[Collection entries]
------------

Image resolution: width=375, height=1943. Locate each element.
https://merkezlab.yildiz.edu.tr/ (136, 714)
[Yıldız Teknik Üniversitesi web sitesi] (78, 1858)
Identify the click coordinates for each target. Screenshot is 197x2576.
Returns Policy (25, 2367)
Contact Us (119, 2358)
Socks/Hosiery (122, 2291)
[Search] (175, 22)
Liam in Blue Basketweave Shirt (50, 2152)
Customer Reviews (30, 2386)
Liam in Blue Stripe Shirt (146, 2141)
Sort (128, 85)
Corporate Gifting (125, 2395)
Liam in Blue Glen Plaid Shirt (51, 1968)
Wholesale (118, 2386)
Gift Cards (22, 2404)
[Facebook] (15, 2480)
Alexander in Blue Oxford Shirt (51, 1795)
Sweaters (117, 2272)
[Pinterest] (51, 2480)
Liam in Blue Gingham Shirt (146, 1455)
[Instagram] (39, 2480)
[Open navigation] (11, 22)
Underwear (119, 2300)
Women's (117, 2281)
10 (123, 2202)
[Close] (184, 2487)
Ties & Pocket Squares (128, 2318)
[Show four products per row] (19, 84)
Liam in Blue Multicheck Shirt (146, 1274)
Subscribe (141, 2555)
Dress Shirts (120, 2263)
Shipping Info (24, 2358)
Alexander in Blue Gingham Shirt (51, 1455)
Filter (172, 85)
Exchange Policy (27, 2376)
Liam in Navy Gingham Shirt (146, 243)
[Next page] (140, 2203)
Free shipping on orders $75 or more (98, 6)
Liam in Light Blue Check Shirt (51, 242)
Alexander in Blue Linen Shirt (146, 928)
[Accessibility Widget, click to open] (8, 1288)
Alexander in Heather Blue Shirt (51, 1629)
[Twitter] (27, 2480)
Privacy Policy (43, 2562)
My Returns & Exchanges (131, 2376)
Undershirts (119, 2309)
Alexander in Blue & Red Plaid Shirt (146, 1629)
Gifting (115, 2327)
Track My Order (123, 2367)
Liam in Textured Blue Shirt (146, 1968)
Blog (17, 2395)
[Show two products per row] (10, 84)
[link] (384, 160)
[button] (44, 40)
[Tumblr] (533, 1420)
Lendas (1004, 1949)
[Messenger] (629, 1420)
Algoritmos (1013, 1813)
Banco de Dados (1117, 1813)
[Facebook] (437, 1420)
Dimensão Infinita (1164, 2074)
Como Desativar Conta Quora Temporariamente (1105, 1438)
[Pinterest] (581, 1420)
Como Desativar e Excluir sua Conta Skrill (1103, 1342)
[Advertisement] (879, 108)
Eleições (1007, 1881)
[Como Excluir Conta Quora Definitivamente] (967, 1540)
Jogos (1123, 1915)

------------

Your task is to repeat the data exactly; please include every line.

Response to the task:
Image resolution: width=375, height=1943. Locate each element.
https://merkezlab.yildiz.edu.tr/ (136, 714)
[Yıldız Teknik Üniversitesi web sitesi] (78, 1858)
Identify the click coordinates for each target. Screenshot is 197x2576.
Returns Policy (25, 2367)
Contact Us (119, 2358)
Socks/Hosiery (122, 2291)
[Search] (175, 22)
Liam in Blue Basketweave Shirt (50, 2152)
Customer Reviews (30, 2386)
Liam in Blue Stripe Shirt (146, 2141)
Sort (128, 85)
Corporate Gifting (125, 2395)
Liam in Blue Glen Plaid Shirt (51, 1968)
Wholesale (118, 2386)
Gift Cards (22, 2404)
[Facebook] (15, 2480)
Alexander in Blue Oxford Shirt (51, 1795)
Sweaters (117, 2272)
[Pinterest] (51, 2480)
Liam in Blue Gingham Shirt (146, 1455)
[Instagram] (39, 2480)
[Open navigation] (11, 22)
Underwear (119, 2300)
Women's (117, 2281)
10 (123, 2202)
[Close] (184, 2487)
Ties & Pocket Squares (128, 2318)
[Show four products per row] (19, 84)
Liam in Blue Multicheck Shirt (146, 1274)
Subscribe (141, 2555)
Dress Shirts (120, 2263)
Shipping Info (24, 2358)
Alexander in Blue Gingham Shirt (51, 1455)
Filter (172, 85)
Exchange Policy (27, 2376)
Liam in Navy Gingham Shirt (146, 243)
[Next page] (140, 2203)
Free shipping on orders $75 or more (98, 6)
Liam in Light Blue Check Shirt (51, 242)
Alexander in Blue Linen Shirt (146, 928)
[Accessibility Widget, click to open] (8, 1288)
Alexander in Heather Blue Shirt (51, 1629)
[Twitter] (27, 2480)
Privacy Policy (43, 2562)
My Returns & Exchanges (131, 2376)
Undershirts (119, 2309)
Alexander in Blue & Red Plaid Shirt (146, 1629)
Gifting (115, 2327)
Track My Order (123, 2367)
Liam in Textured Blue Shirt (146, 1968)
Blog (17, 2395)
[Show two products per row] (10, 84)
[link] (384, 160)
[button] (44, 40)
[Tumblr] (533, 1420)
Lendas (1004, 1949)
[Messenger] (629, 1420)
Algoritmos (1013, 1813)
Banco de Dados (1117, 1813)
[Facebook] (437, 1420)
Dimensão Infinita (1164, 2074)
Como Desativar Conta Quora Temporariamente (1105, 1438)
[Pinterest] (581, 1420)
Como Desativar e Excluir sua Conta Skrill (1103, 1342)
[Advertisement] (879, 108)
Eleições (1007, 1881)
[Como Excluir Conta Quora Definitivamente] (967, 1540)
Jogos (1123, 1915)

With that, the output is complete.